When they died they both went to the place of the dead or Scheol. Job spoke of it, David talked about it and there are various references to it in the Old Testament. Jesus described Scheol as having two parts with a great chasm between. There is the part called Torments where the dead in trespasses and in sins go and there is the part called Abraham’s Bosom or Paradise where the believing dead go.


In Ephesians 4 we read how Jesus descended into the depths at his death, preached to the saints and lead captivity captive. This appears to mystically describe Jesus going into Paradise and telling Adam, Abraham, Moses and all the other Old Testament saints that the atonement they looked for was accomplished once and for all, the bill or wages of sin had been paid.
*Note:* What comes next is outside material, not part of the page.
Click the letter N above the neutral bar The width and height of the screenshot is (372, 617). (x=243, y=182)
With this action and the presence of the life and light of the world they received their long awaited gift of Eternal Life. They no longer belonged in the place of the dead. Their atonement complete and eternal life received and communion with God fully restored (as in the Garden before the fall) Jesus took them to the very presence of God where all Old and New Testament Saint who have died in faith await the resurrection and subsequent events of the redemption of creation described in Revelation.
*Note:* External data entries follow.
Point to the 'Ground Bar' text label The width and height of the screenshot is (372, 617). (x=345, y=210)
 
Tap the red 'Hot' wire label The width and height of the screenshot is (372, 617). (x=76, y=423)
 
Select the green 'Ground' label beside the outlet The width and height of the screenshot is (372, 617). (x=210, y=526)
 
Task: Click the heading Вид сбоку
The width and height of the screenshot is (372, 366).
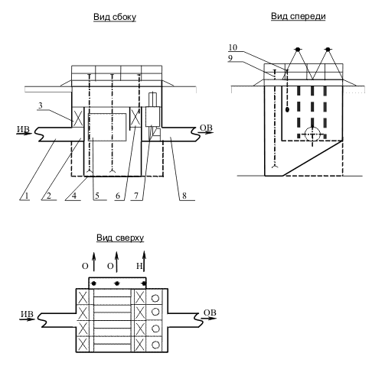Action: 115,17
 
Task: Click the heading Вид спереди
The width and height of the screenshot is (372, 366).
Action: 298,16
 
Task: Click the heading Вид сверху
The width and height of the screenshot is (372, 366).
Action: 120,238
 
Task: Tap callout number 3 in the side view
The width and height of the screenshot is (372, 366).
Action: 41,105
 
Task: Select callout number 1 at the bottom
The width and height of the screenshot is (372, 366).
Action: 26,196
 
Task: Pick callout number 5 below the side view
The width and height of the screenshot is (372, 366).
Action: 97,196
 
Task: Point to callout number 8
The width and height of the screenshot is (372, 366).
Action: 184,196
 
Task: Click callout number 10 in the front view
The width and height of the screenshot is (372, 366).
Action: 233,47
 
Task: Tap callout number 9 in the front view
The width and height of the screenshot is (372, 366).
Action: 230,58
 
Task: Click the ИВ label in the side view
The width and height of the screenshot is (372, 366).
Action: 23,129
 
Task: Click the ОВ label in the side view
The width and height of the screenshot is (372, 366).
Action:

In the end we find the Tree of Life with full access. Its leaves are for the healing of the nations. It bears several kinds of fruit. There is no guarding cherubim or sword.


One might wonder, “Why is there a Tree of Life in the midst of Heaven where there is no death or sickness?” If the Tree of Life was a type of Christ in the beginning it is still a type of Christ in Eternity. Maybe it is a memorial (as if we will need one) of God’s redemptive capacity, encompassing the antiquity of man’s original state of innocence in the Garden to God’s sacrificial atonement on the cross to the eternal glory with God (Father, Son and Holy Spirit) in Heaven. Just because it is there does not mean it is needed any more than the gold that will pave the streets or the pearls that make up the Gates.



RLH

Thursday, April 9, 2009

Baby Martyrs


We typically associate martyrdom with those who have stood faithfully for a cause and been slain by those who have a contrary agenda. Often when persecution raises its ugly head a lot of innocent people get swept up in the violence. Believers who are not as overt or active as the leaders still suffer and die for the cause.
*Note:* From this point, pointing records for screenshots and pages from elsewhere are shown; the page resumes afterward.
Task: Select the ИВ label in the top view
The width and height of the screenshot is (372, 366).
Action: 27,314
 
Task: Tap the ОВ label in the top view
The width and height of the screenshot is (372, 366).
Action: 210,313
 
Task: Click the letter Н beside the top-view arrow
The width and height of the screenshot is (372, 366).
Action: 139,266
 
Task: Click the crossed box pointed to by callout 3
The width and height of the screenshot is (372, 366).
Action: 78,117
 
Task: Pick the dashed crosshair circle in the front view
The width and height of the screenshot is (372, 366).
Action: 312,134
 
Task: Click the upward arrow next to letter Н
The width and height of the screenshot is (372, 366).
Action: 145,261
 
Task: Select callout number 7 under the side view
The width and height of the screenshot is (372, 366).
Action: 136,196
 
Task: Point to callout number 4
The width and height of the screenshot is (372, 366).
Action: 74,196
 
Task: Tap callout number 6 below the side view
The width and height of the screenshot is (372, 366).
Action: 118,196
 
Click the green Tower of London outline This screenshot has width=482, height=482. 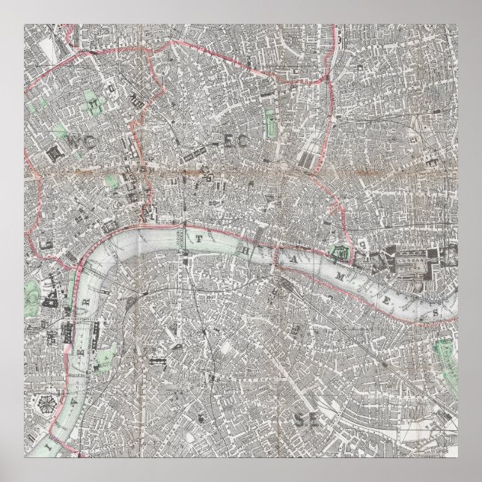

Millions of innocent unborn babies have been caught up in the ungodly agenda of the abortion movement. It is masked as a measure of freedom and feminine autonomy where a woman can choose to control her own body (When the ultimate choice is taken away they call it rape.) but the most innocent and vulnerable are swept up in the ungodly agenda and selfish purposes of social and political idealisms that forsakes the most basic standards of Truth, life and freedom for falsehood, death and ultimate bondage. These innocent lives, though early in development, become human sacrifices to the gods of self, globalism, population control, social engineering, environmentalism and anti-Christ (not The Anti-Christ). They are martyrs and may well wear the martyr’s crown in glory.